Consumers are speaking and dairy manufacturers seem to be listening. Both General Mills (makers of Yoplait) and Dannon are phasing out the use of milk from cows that have been treated with rBST in their yogurt products.
Recombinant Bovine Somatotropin (rBST) is the synthetic growth hormone that is given to cows to make them grow bigger so that they can produce more milk. It is completely unnecessary for the health of the cow, and many studies show it is actually harmful to the cow. In fact, in 1999, Canada banned its use because of its effects on cows and it is also banned in New Zealand, Australia and parts of Europe.
A month ago, General Mills announced that it would:
eliminate by August 2009 milk sourced from cows treated with rBST (recombinant bovine somatotropin), a synthetic hormone also referred to as rBGH, in the production of its category-leading Yoplait® yogurts.

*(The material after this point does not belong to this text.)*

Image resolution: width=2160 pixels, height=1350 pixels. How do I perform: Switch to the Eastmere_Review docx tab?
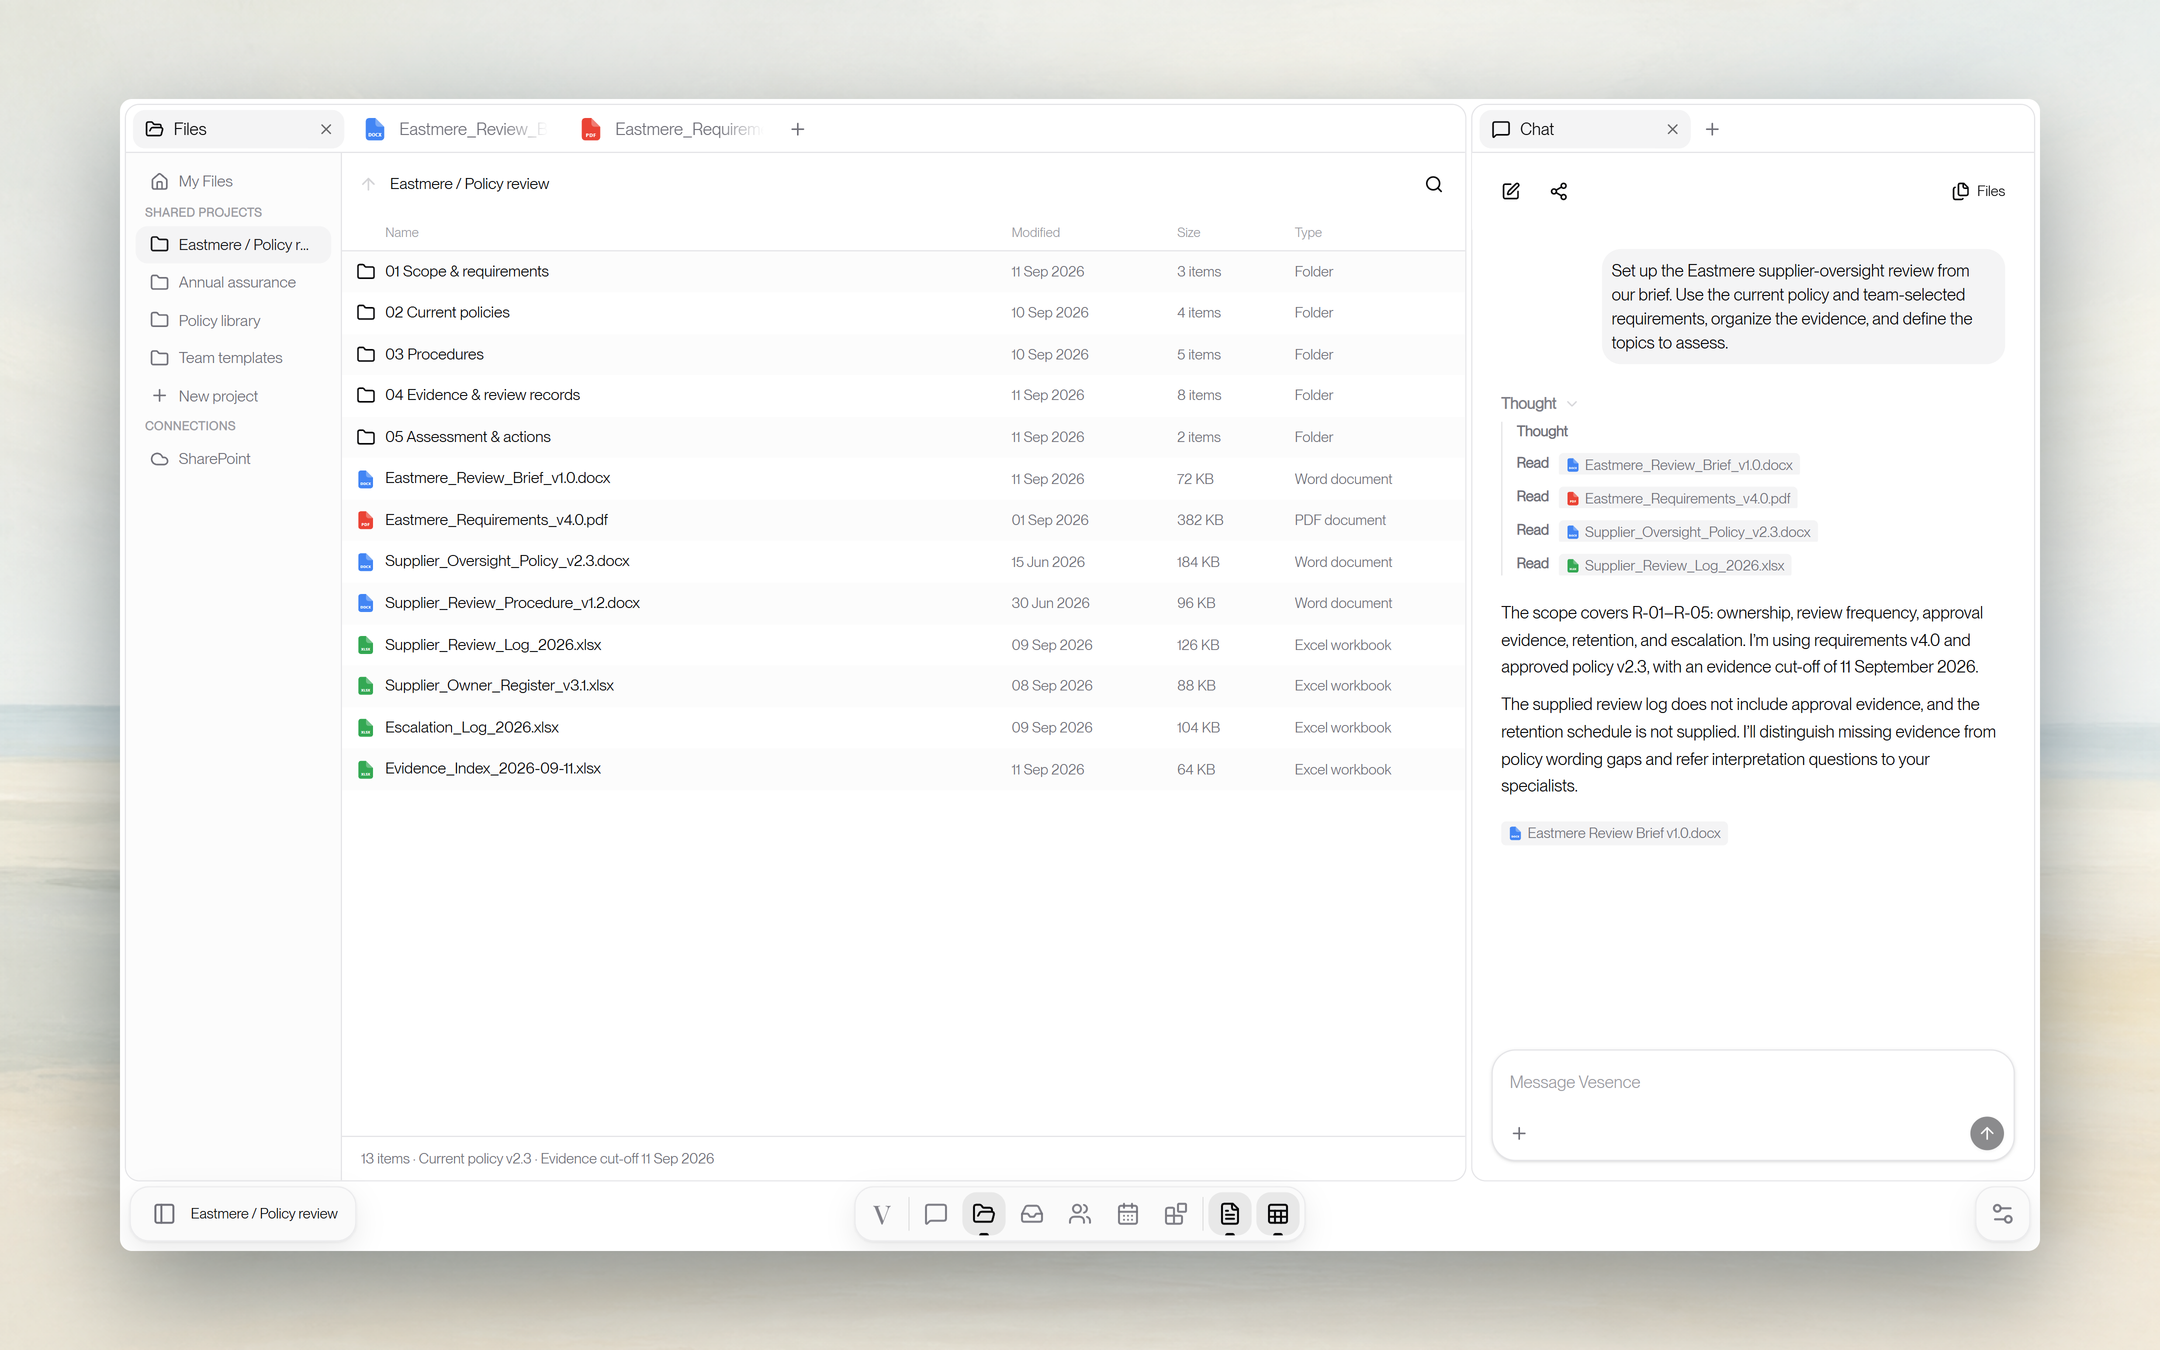(x=456, y=129)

Although the U.S. Food and Drug Administration (FDA), the U.S. Department of Agriculture (USDA), and the National Institutes of Health remain fully confident in the safety of products made from milk sourced from cows treated with rBST in accordance with current guidelines, Yoplait is taking the initiative to change its dairy sourcing strategy to provide consumers with the option to choose a category-leading yogurt with milk produced by cows not treated with rBST.
Dannon said its entire product range in the US will be free of the much criticized dairy cow growth hormone by the end of this year.
The company, which claims 80 percent of its milk is already ‘rBST free’, said the move is a result of consumer feedback. “This is a response to our market evaluation and consumer preference,” Dannon’s senior director of public relations Michael Neuwirth told DairyReporter.com.
I haven’t bought either Yoplait or Dannon yogurts in a long time because I’ve been unhappy with their lists of ingredients. I opt for organic yogurt, and my children have adjusted just fine to them. It’s good to know that for those who still choose the conventional yogurts, especially for their kids, that at least they’ll be rBST-free soon.